Wednesday, March 4, 2009

Black Snake Diamond Role



Just a few months after the Soft Boys called it a day, Robyn Hitchcock released his debut solo album Black Snake Dîamond Röle (not sure what the deal is with the caret and umalut in the title). In many ways, the album is almost like a third Soft Boys album, since Robyn's former bandmates (Kimberley Rew, Morris Windsor, and Matthew Seligman) all back him up on various tracks, but on the whole, it sounds more like a Syd Barrett solo record than a Pink Floyd record, if you know what I mean.

I bought Black Snake the same day that I bought Underwater Moonlight, on the same March 1987 visit to B-Side Records in Madison. All of Robyn's post-Soft Boys/pre-Egyptians albums had just been reissued by Relativity at "mid-line" prices in the U.S., so they became cheaper and easier to find, which was instrumental in my RH fandom moving from the shallow end to the deep end.

When I bought BSDR, I knew a couple of songs from the Egyptians' live album Gotta Let This Hen Out! ("Acid Bird" and "Brenda's Iron Sledge"), and "Brenda" was probably my favorite Robyn Hitchcock song, so I was eager to hear a studio version.

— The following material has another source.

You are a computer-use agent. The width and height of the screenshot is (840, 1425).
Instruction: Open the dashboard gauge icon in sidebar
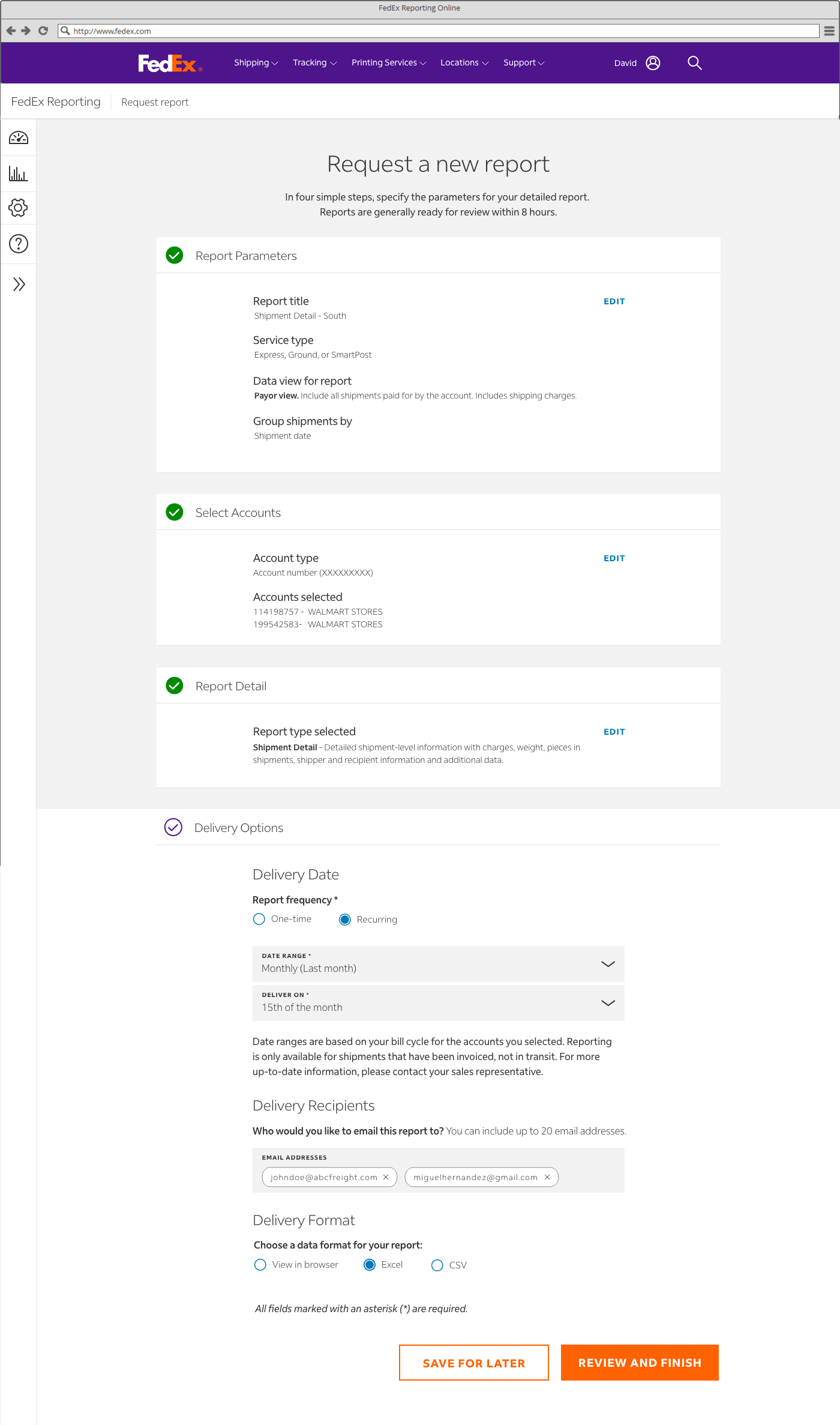point(19,138)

At first, I thought the album sounded kind of cheap and lo-fi, but after hearing the next album, I decided that lo-fi was probably better than sounding au courant circa-81. Thank heaven for small recording budgets!

Listening to the album nowadays, there are a bunch of hidden gems (especially on side two: "I Watch The Cars", "Out Of The Picture", and "Love") and only a couple of songs that I'm inclined to skip, "Do Policemen Sing?" and "The Lizard". It seems like many of my least favorite Robyn songs are ones with "The (Noun)" as titles ("The Lizard", "The Pigworker", "The Fly", "The Rain", etc..)

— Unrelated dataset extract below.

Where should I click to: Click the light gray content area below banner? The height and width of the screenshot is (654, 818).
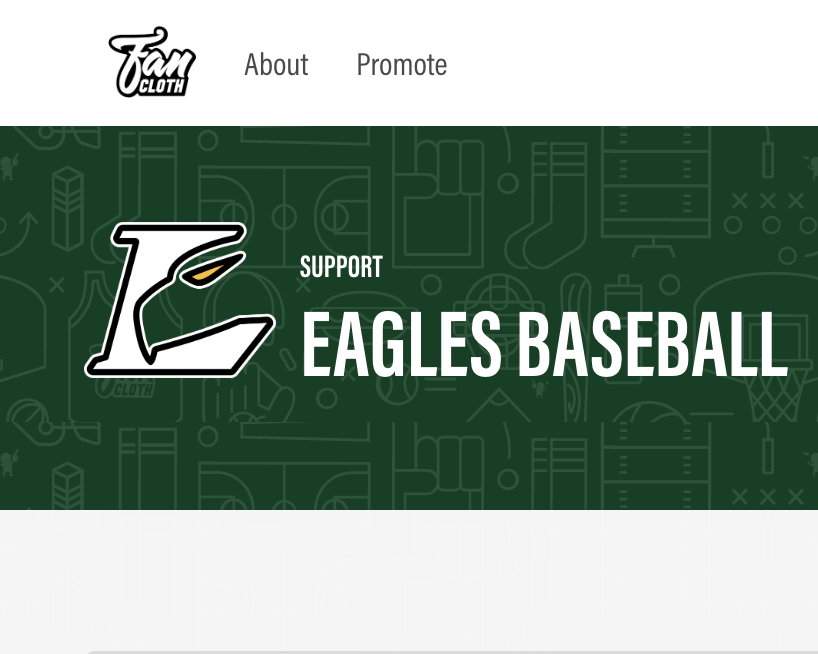(409, 582)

When Rhino reissued Black Snake Dîamond Röle on CD in the mid-90s, they replaced the original mixes of "The Man Who Invented Himself" and "Brenda's Iron Sledge" with different ones, because apparently the original mixes were "lost". I still vastly prefer the original saxophone version of "The Man Who Invented Himself" to the sax-free version on the Rhino and Yep Roc reissues, and suspect that Robyn "lost" the original in a bout of Let It Be..Naked! revisionism. The saxes on the song are neither ghastly nor mellow, and their excision smacks of saxophobia, if not downright saxism. Robyn Hitchcock is an anti-saxite!

Each CD reissue of Black Snake has slightly different bonus tracks, but the current Yep Roc issue omits one that should be there "Dancing On God's Thumb" (the b-side to "The Man Who Invented Himself" single). This ADS post by 2f's attempts to outline the differences between the bonus tracks on Rhino and Yep Roc, but I'm trying to keep them out of the discussion and centering on the original albums as they were originally issued. We didn't have any "bonus tracks" in the olden days -- our LPs had ten songs, with five songs on each side, and we liked it!

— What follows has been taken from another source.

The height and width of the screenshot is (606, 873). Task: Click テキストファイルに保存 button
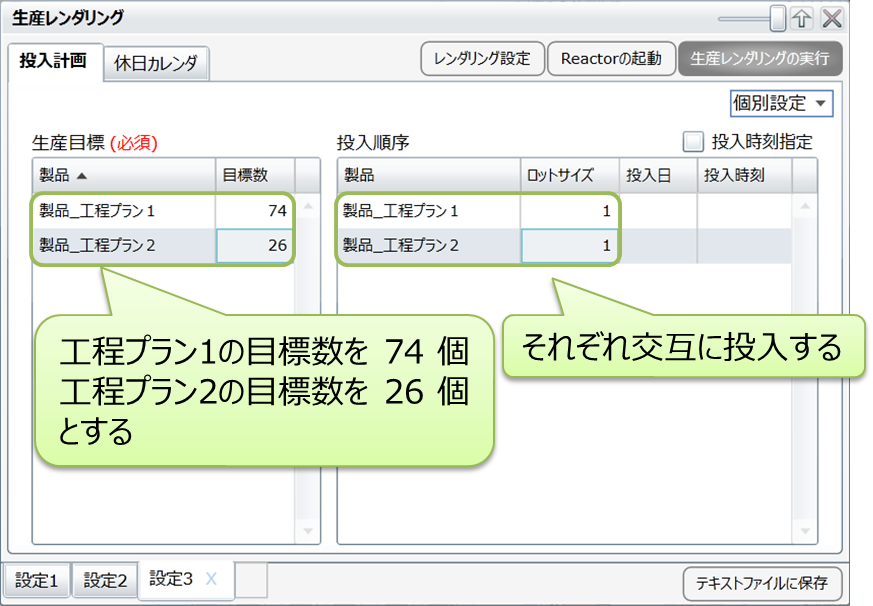coord(762,582)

We also didn't have youtube in the olden days, but this performance of "Brenda's Iron Sledge" by Robyn & the Egyptians is pretty sweet.



Quite possibly the greatest couplet in the entire history of the pop lyric that wasn't penned by Ray Davies.

5 comments:

2fs said...

I kinda think the umlaut and the caret (there's an album title for you...if Stephen Malkmus doesn't steal it first) are joking little graphic-design nods to the "heaviness" of at least "black," "snake," and "diamond" in that title...not part of the title proper. At least, it doesn't seem as if Hitchcock's insisted on them over the years.

Unknown said...

Best couplet meaning the one in the chorus, or elsewhere?

I feel a meme coming on!!

Steve said...

The chorus..
All aboard, Brenda's iron sledge
Please don't call me Reg
It's not my name

2fs said...

A recent thread on the RH mailing list brought up the amusing fact that, sometime maybe a decade ago, as a joke someone said that his birth certificate listed his name not as "Robyn Rowan Hitchcock" (the standard reference) but as "Reginald Robyn Hitchcock"...and that some folks didn't get the joke, and started claiming that his name really was "Reg"...

I think the song's really about Elton John (Reginald Kenneth Dwight). No, I don't.

Steve said...

Robyn Hitchcock clearly needs to provide a copy of his original birth certificate to prove that his name is NOT Reg!